Last week, Chuq van Rospach had a tear of great posts about email and online communication in general. I already linked to his first two, about the value (and certain doom) of an email charter here. He then went on to discuss what he's learned about how to manage email without first trying to change other people's behavior, in two parts titled "Avoiding email bankruptcy" Part 1 and Part 2. Both are well worth a full read, but I'll also summarize a bit here.

His Part 1 says in effect "email takes real time, so budget that time." His points about never catching up if you try to just fit it in during an otherwise busy day ring especially true. I'd add that any reputation benefit you get from fast turnaround is lost by being that guy who is checking email during meetings.

His Part 2 goes into detail on his email workflow. I was pleased to see that my own workflow is similar - I don't get nearly as much mail as he does (sending 225 and reading 400 messages a day? Ouch), so it's nice to see that my approach could scale.

The high points we have in common are

  • Separate work and home email accounts. Very important. I couldn't agree more, and people who want unified inboxes in a mail client baffle me.
  • try to decide what to do with an email the first time you read it, then archive it right away
  • no filing, just one big Archive.
  • filter lists out of the inbox ( I only do this for high-traffic lists, but my idea of "high" is not that high. )
  • simple filtering - I don't try to use filters to pick out "important" emails - my goal is to read every mail. If I can't, I need to reduce the incoming flow, not tweak my mail client setup.

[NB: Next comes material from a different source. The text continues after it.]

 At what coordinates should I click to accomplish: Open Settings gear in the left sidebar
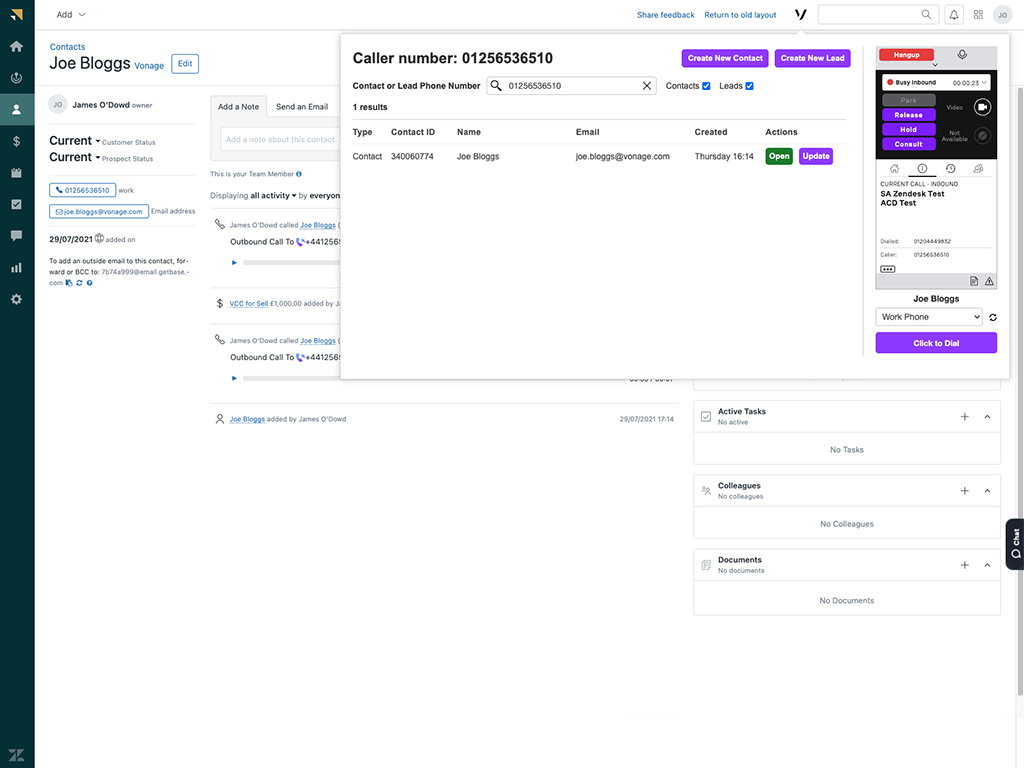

One difference is that he says he uses his inbox as a to-do list, where I prefer to move things to OmniFocus as soon as I understand what the task is. But it's possible we're just calling the same thing by different names.

He also does more manual management of his archive folder than I do - but maybe this is because there are less than 10,000 emails in there right now. I imagine his archives are bigger. Mail.app doesn't have much trouble with mine.

Also my archive is a local folder - so it never has to sync with IMAP. This is due to a server mailbox size limit, and it's not ideal. It'd be nice if I could see my archive on my phone, but hey, it's only 2011.